Task to complete: Please rewrite the part that starts with the line containing "Task: Click the Settings sliders icon" and ends with the line containing "The image size is (687, 383).", substituting "button" for "icon" and changing nothing else. Leave the pictures out.

-- BEGIN --

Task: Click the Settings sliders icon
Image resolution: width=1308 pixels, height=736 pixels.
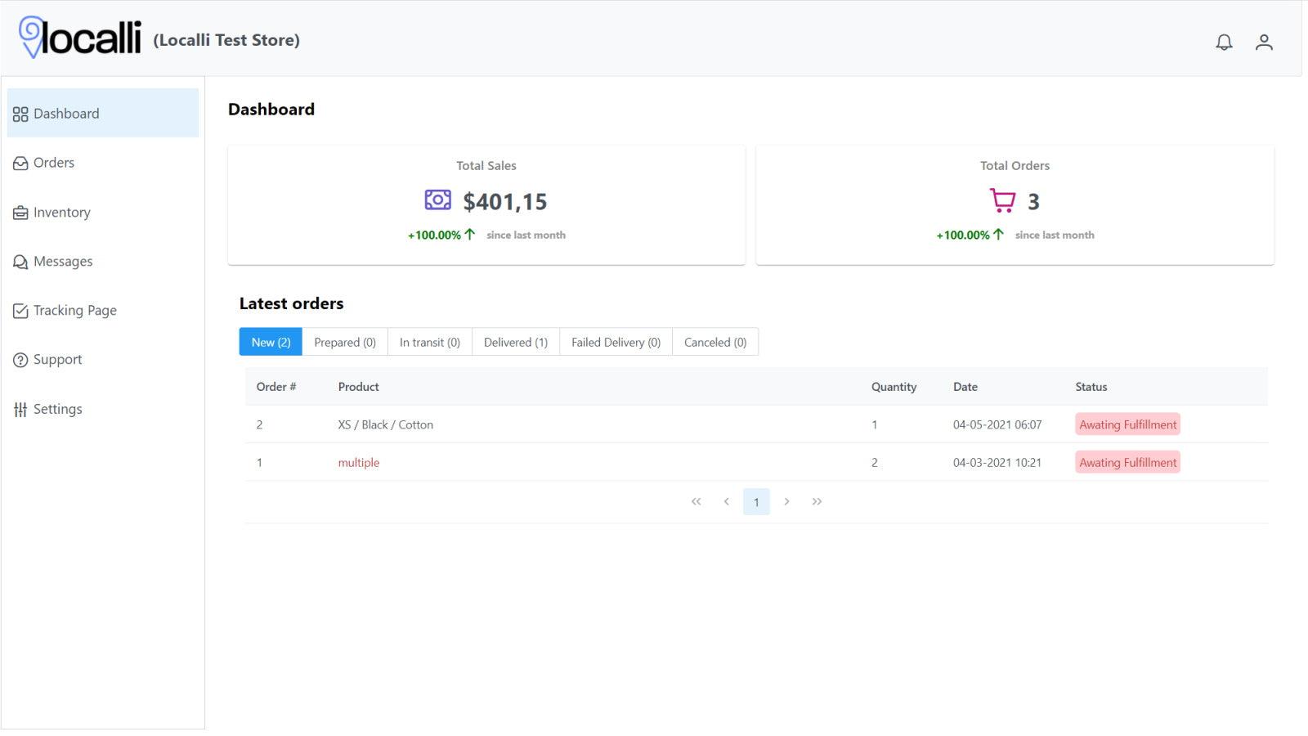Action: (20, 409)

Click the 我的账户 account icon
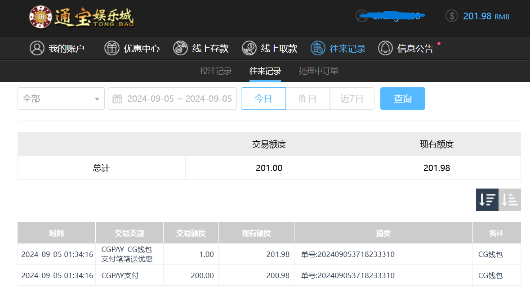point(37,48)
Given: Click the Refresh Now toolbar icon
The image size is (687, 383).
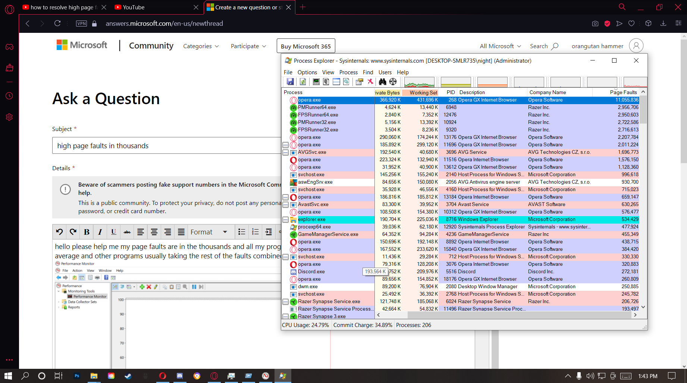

-- END --
-- BEGIN --

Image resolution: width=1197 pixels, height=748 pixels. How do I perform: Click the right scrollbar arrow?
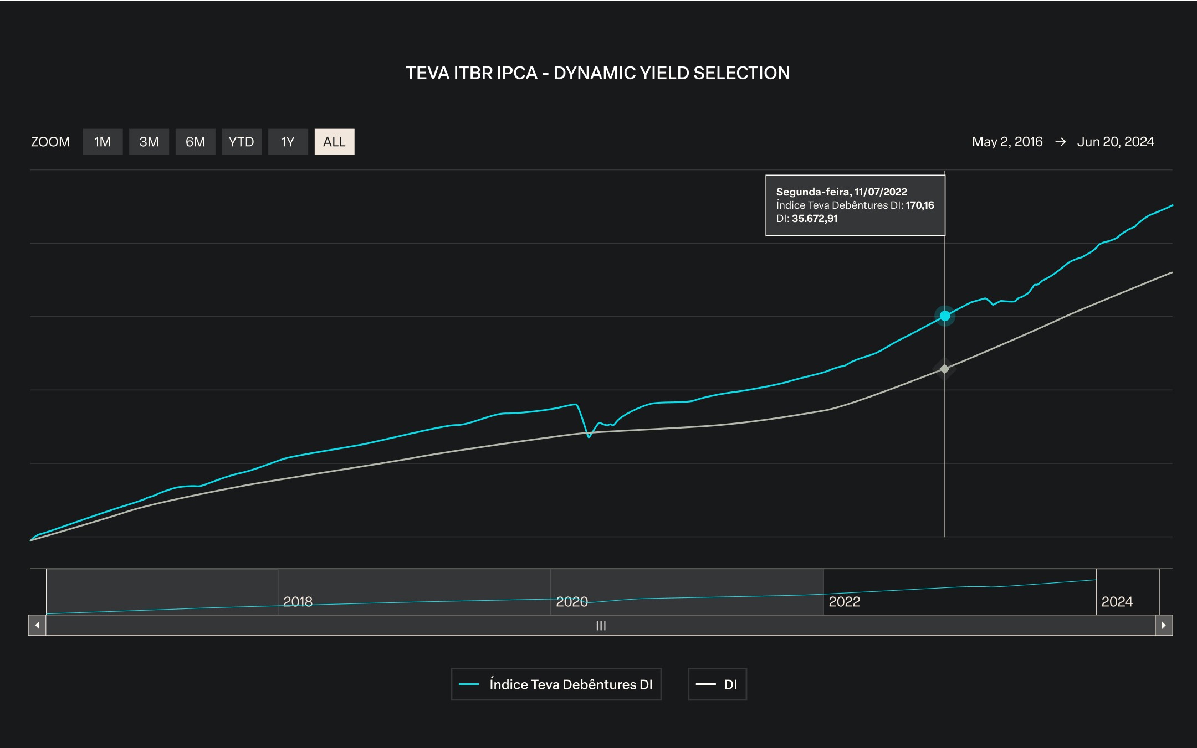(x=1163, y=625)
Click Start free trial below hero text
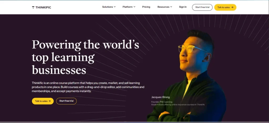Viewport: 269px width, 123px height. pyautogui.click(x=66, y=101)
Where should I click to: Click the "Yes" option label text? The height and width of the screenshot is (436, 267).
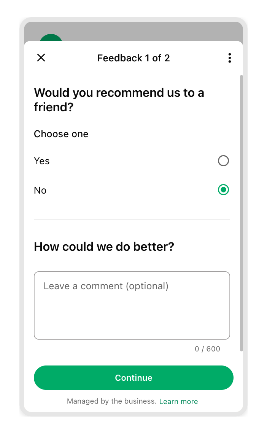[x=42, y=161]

-- END --

Solution below:
Task: Click the Settings sliders button
Image resolution: width=1308 pixels, height=736 pixels.
Action: (20, 409)

Click the 我的账户 account button
point(37,48)
Given: Click the Refresh Now toolbar button
The image size is (687, 383).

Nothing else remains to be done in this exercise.